Suunto 9 Baro - Review

Gemma Newbery / 03.03.2021
/ © Suunto

February was an ideal month in which to review the watch I was participating in a team “Route 66 Challenge” for my online bootcamp (GB Colchester Bootcamp) – to complete 2,448 miles of walking and running between our team of 19. It was just the motivation I needed to hit the road and complete some punchy mileage to contribute to the team effort. During the challenge, I found myself walking and running on average 10-13 miles per day, including some 10 mile runs and a half marathon before work; previously unheard of!

As a result, I ran a total of 125 miles and walked 191 throughout the month of February. I also used the device to record my online bootcamp sessions; a mixture of HIIT and strength training. I ran and walked in all conditions; from snow and driving rain, to glorious sunshine.

General: In terms of appearance, the watch is chunky yet sleek and wearable as an everyday timepiece (particularly during the present national lockdown, which finds me working from home in “athleisure” on a daily basis). I have a smaller wrist, so the watch face does appear rather large, however does not look ungainly. The watch strap is wide and comfortable and the material feels durable.

Screen/navigation: The menus and controls took some getting used to and were not entirely intuitive, but the basic start / stop / pause / restart functionality with the side buttons was straightforward enough once I became used to it.

Whilst the brightness is manually adjustable, the screen is more difficult to read in direct sunlight and also at dusk/dark, even when the brightness was set to 100%. Since the touchscreen function is disabled during activity, I found I needed to push the side buttons in order to illuminate the screen while running, resulting in some fumbling and switching between displays / accidentally clicking on the ‘lap’ function. Despite this, the large screen was very easy to read at a glance during a run or walk.

GPS: GPS tracking is very accurate in comparison with devices I have used in the past. The watch was always able to pick up a GPS signal upon stepping outside of my building and accurately tracked all of my running and walking routes, even in “low power mode” where the GPS is compromised in favour of battery efficiency – certainly remaining sufficient for everyday running around town. I live in central London and found the GPS held up even around tall buildings, tunnels (including the Greenwich foot tunnel) and around the parks.

Post-run stats are detailed and insightful, with distance, pace, cadence (something I like to be mindful of), heart rate (discussed below) and calorie expenditure. There is also some useful recovery data including EPOC, recovery time and peak effort.

The watch also monitors daily step and calorie count. You can set up step and calorie goals via the app, progress towards which is tracked via a ring on the home screen of the watch itself. The issue I found with the calorie count was due to inaccurate HR monitoring (discussed below).

Heart rate monitoring: The optical heart rate sensor recorded 24/7 heart rate tracking and calorie burn data that was in line with what I usually record on my Fitbit.
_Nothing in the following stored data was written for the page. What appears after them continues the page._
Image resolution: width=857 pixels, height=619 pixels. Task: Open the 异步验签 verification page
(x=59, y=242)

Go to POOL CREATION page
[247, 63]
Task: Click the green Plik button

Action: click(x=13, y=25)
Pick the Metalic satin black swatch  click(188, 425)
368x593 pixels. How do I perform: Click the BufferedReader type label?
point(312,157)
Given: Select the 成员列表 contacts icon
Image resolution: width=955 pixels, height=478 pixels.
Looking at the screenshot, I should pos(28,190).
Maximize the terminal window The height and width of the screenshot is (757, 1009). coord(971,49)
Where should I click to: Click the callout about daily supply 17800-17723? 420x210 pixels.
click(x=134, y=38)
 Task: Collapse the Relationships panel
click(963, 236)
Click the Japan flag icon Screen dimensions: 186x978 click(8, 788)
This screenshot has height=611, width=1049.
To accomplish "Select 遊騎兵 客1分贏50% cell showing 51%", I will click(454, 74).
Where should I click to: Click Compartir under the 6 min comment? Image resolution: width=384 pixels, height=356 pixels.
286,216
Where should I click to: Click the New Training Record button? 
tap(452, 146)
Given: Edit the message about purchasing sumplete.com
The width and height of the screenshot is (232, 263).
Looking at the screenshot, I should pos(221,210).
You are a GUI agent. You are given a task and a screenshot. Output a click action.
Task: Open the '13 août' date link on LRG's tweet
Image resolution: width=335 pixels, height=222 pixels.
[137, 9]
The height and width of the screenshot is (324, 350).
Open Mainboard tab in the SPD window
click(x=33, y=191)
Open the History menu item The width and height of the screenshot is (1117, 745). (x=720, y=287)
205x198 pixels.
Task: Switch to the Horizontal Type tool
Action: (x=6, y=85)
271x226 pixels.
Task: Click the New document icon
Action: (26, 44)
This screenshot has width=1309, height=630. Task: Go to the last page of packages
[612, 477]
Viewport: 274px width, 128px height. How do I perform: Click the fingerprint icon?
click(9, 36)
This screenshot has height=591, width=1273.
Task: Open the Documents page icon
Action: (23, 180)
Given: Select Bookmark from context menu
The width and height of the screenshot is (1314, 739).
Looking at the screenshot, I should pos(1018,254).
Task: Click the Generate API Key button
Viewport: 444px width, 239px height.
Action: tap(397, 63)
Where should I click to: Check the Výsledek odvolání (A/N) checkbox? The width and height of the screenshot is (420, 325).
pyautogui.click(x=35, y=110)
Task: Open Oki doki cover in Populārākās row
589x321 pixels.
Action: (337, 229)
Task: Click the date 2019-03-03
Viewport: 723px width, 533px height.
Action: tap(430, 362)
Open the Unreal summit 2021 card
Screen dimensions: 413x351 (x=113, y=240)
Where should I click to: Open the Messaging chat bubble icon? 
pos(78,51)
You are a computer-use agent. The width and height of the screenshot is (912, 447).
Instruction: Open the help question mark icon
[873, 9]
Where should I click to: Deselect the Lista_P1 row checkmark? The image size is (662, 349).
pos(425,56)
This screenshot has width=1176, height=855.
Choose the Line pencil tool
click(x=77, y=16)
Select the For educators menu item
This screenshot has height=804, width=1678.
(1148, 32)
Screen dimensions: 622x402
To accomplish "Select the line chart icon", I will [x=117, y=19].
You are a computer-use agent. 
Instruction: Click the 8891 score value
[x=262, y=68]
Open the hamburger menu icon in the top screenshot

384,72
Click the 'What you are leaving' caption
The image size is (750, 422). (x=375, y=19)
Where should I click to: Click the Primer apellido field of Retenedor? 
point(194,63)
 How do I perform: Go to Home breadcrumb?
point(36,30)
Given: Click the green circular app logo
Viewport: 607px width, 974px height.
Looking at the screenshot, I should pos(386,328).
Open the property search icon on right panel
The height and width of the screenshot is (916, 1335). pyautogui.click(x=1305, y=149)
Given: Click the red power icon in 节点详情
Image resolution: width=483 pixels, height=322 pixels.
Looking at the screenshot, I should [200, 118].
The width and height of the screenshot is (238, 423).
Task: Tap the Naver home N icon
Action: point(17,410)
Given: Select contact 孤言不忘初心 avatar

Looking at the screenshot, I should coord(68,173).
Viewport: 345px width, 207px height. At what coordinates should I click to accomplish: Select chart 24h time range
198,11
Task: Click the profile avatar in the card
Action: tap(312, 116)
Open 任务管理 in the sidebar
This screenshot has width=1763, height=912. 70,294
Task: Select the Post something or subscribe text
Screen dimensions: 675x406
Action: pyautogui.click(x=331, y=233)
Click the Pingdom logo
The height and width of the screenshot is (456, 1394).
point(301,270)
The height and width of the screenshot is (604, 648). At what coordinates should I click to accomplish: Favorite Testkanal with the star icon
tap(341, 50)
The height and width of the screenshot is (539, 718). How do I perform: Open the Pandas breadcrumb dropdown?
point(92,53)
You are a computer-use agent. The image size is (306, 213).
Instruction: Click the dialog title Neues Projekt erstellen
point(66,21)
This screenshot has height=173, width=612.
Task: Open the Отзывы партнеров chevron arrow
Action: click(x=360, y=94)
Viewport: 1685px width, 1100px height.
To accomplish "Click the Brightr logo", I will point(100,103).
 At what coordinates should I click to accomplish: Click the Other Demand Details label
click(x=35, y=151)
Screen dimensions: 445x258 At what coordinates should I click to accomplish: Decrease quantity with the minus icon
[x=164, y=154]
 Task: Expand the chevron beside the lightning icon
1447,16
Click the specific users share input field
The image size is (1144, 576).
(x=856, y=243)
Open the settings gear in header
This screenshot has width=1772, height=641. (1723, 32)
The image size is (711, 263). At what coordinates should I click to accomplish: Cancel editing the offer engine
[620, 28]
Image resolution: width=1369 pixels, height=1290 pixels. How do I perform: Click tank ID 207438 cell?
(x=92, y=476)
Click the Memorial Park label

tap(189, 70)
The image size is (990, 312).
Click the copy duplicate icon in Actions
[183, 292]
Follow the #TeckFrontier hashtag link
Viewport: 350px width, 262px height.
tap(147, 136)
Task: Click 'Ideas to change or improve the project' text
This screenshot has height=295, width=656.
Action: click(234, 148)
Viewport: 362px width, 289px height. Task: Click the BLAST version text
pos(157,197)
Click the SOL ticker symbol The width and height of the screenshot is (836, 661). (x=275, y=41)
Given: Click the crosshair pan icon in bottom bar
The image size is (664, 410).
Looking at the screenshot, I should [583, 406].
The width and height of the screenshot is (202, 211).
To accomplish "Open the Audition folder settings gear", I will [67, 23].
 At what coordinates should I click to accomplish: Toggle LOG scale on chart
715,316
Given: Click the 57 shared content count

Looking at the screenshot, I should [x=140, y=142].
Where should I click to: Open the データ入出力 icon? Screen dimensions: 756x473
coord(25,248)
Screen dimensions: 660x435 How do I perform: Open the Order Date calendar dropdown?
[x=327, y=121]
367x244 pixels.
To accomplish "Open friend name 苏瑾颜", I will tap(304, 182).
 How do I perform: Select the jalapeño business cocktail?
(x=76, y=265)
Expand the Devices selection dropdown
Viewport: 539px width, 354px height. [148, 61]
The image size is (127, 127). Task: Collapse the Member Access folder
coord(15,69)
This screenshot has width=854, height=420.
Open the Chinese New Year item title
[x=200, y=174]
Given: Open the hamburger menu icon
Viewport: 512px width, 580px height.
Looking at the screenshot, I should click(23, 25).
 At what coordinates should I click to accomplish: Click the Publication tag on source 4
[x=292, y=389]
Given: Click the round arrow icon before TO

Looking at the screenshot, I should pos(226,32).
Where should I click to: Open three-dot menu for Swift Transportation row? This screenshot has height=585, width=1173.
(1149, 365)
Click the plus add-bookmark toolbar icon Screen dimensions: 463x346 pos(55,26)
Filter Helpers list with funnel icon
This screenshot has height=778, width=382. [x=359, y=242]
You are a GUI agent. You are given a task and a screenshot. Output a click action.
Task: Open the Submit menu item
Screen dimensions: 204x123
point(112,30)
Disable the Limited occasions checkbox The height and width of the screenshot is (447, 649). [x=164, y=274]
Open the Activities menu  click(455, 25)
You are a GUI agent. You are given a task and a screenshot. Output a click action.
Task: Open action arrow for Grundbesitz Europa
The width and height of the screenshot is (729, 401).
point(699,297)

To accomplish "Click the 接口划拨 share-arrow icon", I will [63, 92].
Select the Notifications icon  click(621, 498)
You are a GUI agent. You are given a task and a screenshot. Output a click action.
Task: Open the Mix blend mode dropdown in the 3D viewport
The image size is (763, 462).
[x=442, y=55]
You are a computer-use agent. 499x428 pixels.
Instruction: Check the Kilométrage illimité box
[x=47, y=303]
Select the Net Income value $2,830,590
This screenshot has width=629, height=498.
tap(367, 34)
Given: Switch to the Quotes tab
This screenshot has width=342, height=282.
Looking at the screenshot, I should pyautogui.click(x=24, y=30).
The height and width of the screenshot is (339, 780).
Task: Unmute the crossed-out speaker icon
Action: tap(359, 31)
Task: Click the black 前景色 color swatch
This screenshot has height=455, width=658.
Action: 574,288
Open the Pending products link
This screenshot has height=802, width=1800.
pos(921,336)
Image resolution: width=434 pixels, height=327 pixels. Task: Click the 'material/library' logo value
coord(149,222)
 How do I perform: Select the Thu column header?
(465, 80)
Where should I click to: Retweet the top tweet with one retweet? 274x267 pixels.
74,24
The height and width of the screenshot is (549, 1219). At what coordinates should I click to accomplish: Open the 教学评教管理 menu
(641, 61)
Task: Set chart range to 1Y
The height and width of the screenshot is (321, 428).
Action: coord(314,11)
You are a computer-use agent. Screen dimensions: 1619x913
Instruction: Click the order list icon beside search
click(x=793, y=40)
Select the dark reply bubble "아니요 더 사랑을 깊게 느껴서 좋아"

However it was not so accurate when recording an activity. During a long walk the watch would intermittently record heart rates of 160-200bpm, considerably above my calculated max HR of 186. The HR functionality was somewhat more accurate for running, however there were occasions when I would record a 5km run and the watch would record an average HR of 80bpm. The device is very sensitive to its positioning on the wrist, which is to be expected for wrist-based HR monitoring, however I did find it particularly inaccurate and this could also be due to having a fairly narrow wrist. I note that it is possible to pair the device with a compatible chest strap for more accurate readings.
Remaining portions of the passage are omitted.